**Text extract**
## Begin

Ocwen Financial Corporation (NYSE: OCN) (“Ocwen” or the “Company”),
a leading non-bank mortgage servicer and originator, today
announced its full year and fourth quarter 2023 results and
provided a business update.
The Company reported GAAP net loss of $47 million for the fourth
quarter with an adjusted pre-tax income of $11 million (see “Note
Regarding Non-GAAP Financial Measures” below).
Glen A. Messina, Chair, President and CEO of Ocwen, said, “In
the fourth quarter we delivered another sequential quarter increase
in adjusted pre-tax income, driven by our servicing segment,
culminating in strong full year 2023 results in terms of both
adjusted pre-tax income and adjusted ROE. Our industry-leading
servicing cost and operating performance, combined with our special
servicing capabilities, positioned us to execute on opportunistic
asset management transactions that were accretive to earnings.
Originations delivered year-over-year growth in average total
servicing and subservicing UPB and responded to depressed industry
volume levels by reducing expenses and increasing the volume mix of
higher-margin products, while maintaining disciplined MSR
investing. In an effort to address the impact of interest rate
volatility on GAAP earnings, we increased our target MSR hedge
coverage ratio throughout the year, currently at 100%, and continue
to optimize our hedging strategy.”
Messina continued, “Our strong growth in adjusted pre-tax income
in 2023 reflects the successful execution of our strategic
priorities and demonstrates the strength of our enterprise and
resilience of our team. I believe our balanced and diversified
business, anchored by our best-in-class servicing platform and
broad originations capabilities, positions us to deliver strong
results in 2024 and beyond.”

## End

**Data section**
## Begin

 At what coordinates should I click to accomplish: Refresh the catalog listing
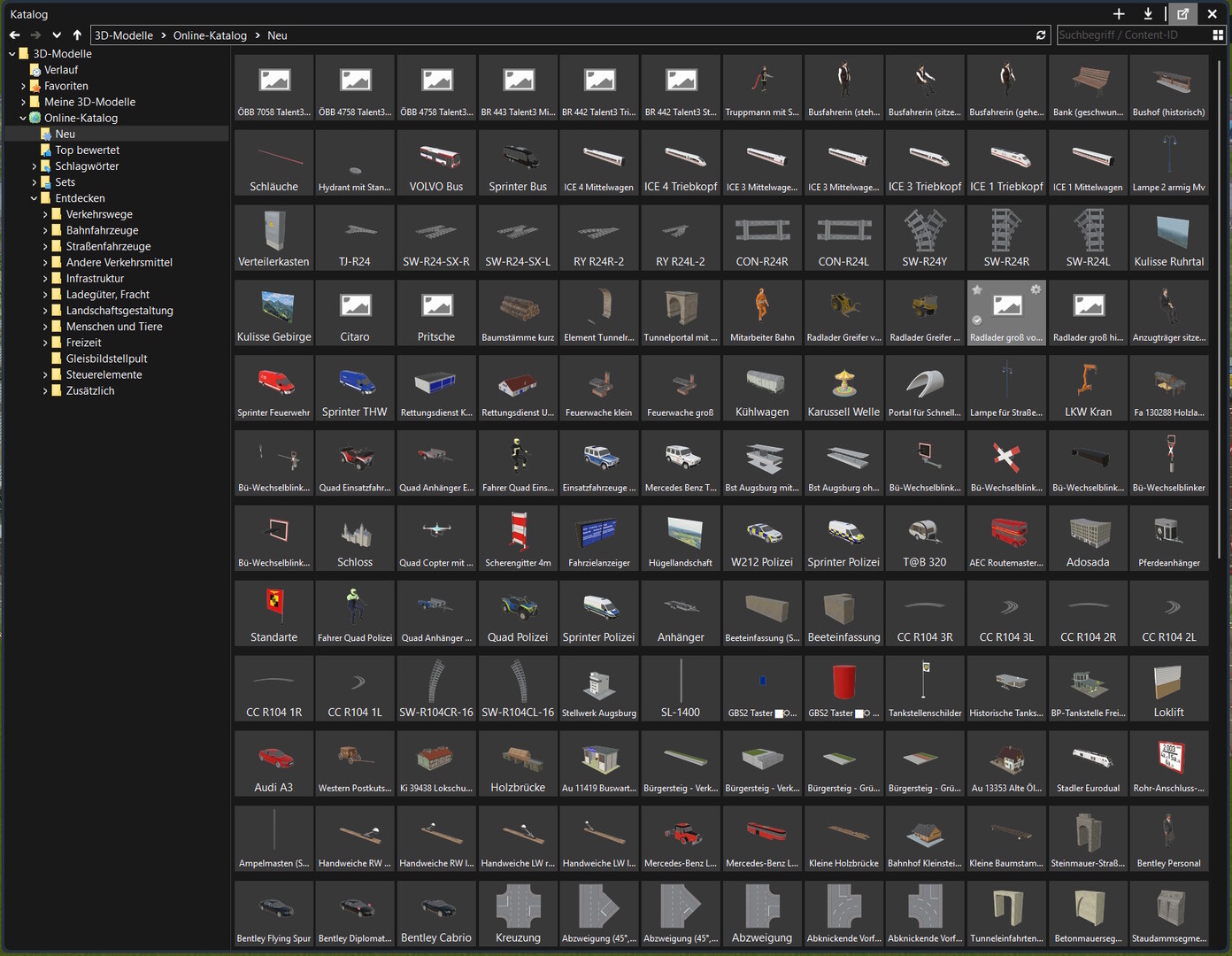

## End

**Problems and tasks**
**A.** In the Ocwen results announcement, condense the paragraph beginning "Glen A. Messina, Chair, President and CEO" into a bulleted list that keeps its main facts.
**B.** Reproduce verbatim the passage of the Ocwen results announcement between "The Company reported" and "accretive to earnings.", inclusive.

**Set of answers**
**A.**
- Glen A. Messina, Ocwen's Chair, President and CEO, said adjusted pre-tax income increased again from the prior quarter in the fourth quarter. The servicing segment drove the gain, which capped strong full-year 2023 adjusted pre-tax income and adjusted ROE.
- Ocwen's industry-leading servicing cost and operating performance, together with its special servicing capabilities, let it carry out opportunistic asset management transactions that were accretive to earnings.
- Originations grew average total servicing and subservicing UPB year over year.
- Originations responded to depressed industry volume by reducing expenses and shifting the volume mix toward higher-margin products, while keeping MSR investing disciplined.
- To address the impact of interest rate volatility on GAAP earnings, Ocwen raised its target MSR hedge coverage ratio throughout the year to its current 100% and continues to optimize its hedging strategy.

**B.**
The Company reported GAAP net loss of $47 million for the fourth
quarter with an adjusted pre-tax income of $11 million (see “Note
Regarding Non-GAAP Financial Measures” below).
Glen A. Messina, Chair, President and CEO of Ocwen, said, “In
the fourth quarter we delivered another sequential quarter increase
in adjusted pre-tax income, driven by our servicing segment,
culminating in strong full year 2023 results in terms of both
adjusted pre-tax income and adjusted ROE. Our industry-leading
servicing cost and operating performance, combined with our special
servicing capabilities, positioned us to execute on opportunistic
asset management transactions that were accretive to earnings.